Humans are generally believed to have five senses: sight, sound, taste, smell, and touch/feel. Beyond these senses, humans developed language skills to allow sophisticated information to be shared. But how did we communicate before we had language?
This thought caused me to recall a primitive community in which members communicate effectively with gestures: members demonstrate what they see, imitate what they hear, have others taste what they taste, and have others touch what they touch. This kind of simple communication is symmetrical and the series of gestures can transfer meaning in both directions. Think about the handshake, for example.

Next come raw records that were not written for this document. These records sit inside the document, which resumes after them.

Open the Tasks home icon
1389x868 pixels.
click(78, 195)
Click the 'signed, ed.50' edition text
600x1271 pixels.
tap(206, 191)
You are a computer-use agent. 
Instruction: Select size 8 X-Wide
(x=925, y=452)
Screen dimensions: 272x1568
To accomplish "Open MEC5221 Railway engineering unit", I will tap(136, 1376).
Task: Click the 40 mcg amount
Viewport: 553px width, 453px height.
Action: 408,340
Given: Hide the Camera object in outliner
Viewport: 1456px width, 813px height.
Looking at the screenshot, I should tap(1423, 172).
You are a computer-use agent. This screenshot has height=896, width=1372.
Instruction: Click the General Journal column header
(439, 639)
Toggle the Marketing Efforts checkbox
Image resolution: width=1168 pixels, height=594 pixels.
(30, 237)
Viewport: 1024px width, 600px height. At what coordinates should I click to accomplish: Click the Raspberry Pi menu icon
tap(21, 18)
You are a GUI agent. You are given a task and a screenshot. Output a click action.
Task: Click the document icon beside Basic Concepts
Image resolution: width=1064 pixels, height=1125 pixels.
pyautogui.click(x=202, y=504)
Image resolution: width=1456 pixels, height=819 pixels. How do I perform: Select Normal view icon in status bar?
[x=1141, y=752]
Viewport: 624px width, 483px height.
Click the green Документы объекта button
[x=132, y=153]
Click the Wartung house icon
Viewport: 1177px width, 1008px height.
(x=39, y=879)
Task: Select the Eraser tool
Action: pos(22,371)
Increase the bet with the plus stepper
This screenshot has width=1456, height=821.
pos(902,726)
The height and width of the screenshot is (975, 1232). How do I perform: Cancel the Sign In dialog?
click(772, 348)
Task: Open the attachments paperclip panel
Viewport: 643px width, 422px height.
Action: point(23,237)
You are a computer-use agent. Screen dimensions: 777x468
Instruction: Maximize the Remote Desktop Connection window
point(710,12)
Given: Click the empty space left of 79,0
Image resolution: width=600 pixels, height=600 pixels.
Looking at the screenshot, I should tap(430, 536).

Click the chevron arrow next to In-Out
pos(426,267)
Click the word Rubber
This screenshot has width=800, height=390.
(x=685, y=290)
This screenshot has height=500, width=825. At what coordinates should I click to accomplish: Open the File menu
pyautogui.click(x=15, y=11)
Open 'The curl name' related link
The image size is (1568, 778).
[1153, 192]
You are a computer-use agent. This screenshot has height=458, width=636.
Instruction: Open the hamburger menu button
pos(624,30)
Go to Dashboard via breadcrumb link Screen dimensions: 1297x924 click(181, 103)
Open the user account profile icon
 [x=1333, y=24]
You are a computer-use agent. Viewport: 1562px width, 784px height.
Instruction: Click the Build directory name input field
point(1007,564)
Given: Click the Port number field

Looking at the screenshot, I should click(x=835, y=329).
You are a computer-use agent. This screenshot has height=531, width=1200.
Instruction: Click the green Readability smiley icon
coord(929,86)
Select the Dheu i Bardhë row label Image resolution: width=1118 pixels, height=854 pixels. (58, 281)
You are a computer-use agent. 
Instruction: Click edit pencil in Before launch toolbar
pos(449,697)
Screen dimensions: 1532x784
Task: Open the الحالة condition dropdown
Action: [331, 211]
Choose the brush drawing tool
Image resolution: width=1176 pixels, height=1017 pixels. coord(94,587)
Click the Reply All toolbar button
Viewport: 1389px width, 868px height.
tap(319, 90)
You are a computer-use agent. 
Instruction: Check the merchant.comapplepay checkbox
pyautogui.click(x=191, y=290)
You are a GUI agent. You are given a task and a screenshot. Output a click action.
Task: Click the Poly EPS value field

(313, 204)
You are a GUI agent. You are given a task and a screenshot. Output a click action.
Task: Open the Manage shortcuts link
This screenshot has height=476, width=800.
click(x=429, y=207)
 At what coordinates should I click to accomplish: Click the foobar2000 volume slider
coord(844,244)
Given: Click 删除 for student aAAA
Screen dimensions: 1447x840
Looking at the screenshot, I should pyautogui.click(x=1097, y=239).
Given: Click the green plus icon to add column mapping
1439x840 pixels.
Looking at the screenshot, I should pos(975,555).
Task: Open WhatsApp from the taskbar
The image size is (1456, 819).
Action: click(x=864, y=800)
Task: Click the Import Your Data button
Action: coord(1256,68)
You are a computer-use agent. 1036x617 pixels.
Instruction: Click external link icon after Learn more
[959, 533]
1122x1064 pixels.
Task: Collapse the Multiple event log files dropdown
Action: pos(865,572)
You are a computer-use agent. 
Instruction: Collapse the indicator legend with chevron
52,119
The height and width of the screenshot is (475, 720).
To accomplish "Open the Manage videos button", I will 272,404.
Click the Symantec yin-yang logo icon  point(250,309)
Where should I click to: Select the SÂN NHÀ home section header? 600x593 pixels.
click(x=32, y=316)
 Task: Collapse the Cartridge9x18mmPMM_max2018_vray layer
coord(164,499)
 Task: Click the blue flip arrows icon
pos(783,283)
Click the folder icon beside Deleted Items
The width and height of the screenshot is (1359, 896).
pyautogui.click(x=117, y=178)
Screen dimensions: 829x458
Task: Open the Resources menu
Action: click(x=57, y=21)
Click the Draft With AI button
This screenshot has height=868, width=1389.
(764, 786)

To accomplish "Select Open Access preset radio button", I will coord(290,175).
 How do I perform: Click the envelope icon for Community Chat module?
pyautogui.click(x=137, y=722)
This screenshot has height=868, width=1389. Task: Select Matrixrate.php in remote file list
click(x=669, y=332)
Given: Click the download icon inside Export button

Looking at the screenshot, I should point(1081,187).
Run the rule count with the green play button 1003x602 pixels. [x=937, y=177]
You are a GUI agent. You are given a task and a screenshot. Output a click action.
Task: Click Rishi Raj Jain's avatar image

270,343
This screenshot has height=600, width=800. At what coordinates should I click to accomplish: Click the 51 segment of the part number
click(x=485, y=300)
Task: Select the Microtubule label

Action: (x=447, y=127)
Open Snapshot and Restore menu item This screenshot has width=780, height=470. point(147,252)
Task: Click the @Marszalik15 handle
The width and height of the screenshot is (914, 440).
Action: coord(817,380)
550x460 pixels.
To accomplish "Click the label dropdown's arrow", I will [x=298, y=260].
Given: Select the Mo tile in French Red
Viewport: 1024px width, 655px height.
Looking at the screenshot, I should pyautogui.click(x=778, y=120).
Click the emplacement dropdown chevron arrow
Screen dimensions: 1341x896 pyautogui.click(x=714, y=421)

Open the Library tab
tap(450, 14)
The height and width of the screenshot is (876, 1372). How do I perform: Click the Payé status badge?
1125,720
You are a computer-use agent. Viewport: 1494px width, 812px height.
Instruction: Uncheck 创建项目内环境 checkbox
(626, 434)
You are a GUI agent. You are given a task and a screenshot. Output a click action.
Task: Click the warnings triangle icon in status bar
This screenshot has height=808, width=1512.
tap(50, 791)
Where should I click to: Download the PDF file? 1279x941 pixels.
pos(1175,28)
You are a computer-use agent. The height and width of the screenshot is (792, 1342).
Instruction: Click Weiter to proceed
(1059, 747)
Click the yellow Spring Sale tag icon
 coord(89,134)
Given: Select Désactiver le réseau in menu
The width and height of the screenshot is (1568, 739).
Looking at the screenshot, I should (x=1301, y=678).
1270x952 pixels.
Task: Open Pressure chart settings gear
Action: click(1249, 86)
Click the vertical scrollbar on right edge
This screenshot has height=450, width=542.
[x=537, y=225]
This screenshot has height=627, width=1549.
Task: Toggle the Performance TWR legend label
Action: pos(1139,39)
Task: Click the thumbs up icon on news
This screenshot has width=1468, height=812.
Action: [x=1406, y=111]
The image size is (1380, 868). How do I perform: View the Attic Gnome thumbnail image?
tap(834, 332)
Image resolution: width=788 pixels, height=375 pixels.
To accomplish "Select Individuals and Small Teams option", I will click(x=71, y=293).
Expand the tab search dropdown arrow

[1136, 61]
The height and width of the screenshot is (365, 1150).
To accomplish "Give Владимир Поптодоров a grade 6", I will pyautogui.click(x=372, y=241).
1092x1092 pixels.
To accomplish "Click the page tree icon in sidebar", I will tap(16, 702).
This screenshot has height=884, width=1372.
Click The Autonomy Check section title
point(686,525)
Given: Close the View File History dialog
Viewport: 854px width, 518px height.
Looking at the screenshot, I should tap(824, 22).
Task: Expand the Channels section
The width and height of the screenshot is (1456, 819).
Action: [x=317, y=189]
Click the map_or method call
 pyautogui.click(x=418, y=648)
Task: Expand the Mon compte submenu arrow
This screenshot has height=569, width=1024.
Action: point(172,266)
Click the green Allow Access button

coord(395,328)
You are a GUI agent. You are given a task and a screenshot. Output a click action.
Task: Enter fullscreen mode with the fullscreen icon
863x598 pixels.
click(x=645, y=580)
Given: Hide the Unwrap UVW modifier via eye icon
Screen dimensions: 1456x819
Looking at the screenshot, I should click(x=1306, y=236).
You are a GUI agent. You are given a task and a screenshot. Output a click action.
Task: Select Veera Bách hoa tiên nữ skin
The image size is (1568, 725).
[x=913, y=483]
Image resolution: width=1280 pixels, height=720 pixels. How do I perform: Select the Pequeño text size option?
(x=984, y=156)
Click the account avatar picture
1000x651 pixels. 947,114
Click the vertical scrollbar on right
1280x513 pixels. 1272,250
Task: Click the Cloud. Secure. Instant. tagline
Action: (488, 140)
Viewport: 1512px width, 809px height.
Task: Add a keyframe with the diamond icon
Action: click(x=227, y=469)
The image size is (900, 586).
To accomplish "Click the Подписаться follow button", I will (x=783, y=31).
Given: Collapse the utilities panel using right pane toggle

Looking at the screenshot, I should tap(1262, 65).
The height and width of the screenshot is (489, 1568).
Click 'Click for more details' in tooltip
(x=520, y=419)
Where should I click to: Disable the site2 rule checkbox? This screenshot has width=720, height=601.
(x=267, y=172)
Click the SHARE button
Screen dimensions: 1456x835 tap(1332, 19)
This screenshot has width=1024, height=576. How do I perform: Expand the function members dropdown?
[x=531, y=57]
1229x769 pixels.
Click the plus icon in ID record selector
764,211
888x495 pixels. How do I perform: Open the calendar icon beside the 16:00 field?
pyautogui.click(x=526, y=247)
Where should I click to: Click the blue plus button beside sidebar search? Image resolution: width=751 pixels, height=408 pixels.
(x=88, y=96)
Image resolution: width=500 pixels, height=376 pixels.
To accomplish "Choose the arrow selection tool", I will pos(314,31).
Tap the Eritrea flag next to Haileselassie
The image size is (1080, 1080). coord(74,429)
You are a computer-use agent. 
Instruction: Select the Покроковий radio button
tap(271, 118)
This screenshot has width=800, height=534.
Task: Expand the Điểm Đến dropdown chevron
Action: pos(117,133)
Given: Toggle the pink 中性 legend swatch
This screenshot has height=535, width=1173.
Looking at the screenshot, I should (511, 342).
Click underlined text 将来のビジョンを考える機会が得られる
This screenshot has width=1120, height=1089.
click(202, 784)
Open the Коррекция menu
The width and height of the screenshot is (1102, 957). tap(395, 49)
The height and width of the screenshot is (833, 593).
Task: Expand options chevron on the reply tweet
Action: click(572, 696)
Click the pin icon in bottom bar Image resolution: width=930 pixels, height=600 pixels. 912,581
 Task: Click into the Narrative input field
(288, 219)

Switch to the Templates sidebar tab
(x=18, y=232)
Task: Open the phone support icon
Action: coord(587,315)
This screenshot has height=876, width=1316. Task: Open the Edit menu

Shaking hand sends a friendly signal from A to B, or B to A. To establish good social relations, this symmetrical message transfer is favorable; without it, maintaining efficient social relationships would be difficult, and social relationships are the most prominent feature of humankind.
This primitive communication means often requires an object to be sensed, tasted, or sniffed, without which it would be impossible to transfer human experience to others. Listening and talking is much easier than confining communication to the other senses. The human throat makes it possible to imitate others' voices or sounds and, sometimes, to make modifications if the speaker desires.
As communication becomes more complicated, our brains play a bigger role in creating more sophisticated messages. Helped by the brain, we can exchange deeper meaning. Here, of course, the brain works in real time. Surrounded by competing animals, our communication must be processed in real time. Lacking quick response, it would be difficult to avoid attack or to cope with environmental change. Under the real time processing environment, utterances by the throat and interpretation through Corti's organ are helped by the language area in the brain; everything proceeds in parallel. For efficient communication, this real time processing is very important, especially during debates or conflict.
What if humans could not keep up with real time communication? What would happen if we couldn't respond until we understood the other person's meaning after five minutes had passed? During the wait, there may be times when opinions and the environment change. If three people are talking, 10 minutes may have passed before you understand what the other two have to say. Discussion could not continue, which highlights the importance of real time understanding.
Humans successfully developed a safe environment that allows enough time to consider what is being said. Taking into account all acquired knowledge, humans can extrapolate details to more general knowledge. With the help of language, this process becomes more efficient. Persons with sufficient intelligence discovered the laws governing natural phenomena. They devised tools for hunting and created new strategies. They may even have prayed to Heaven for good hunting. If a new law is promulgated in common language, the knowledge is shared by the group, signaling birth of a new civilization.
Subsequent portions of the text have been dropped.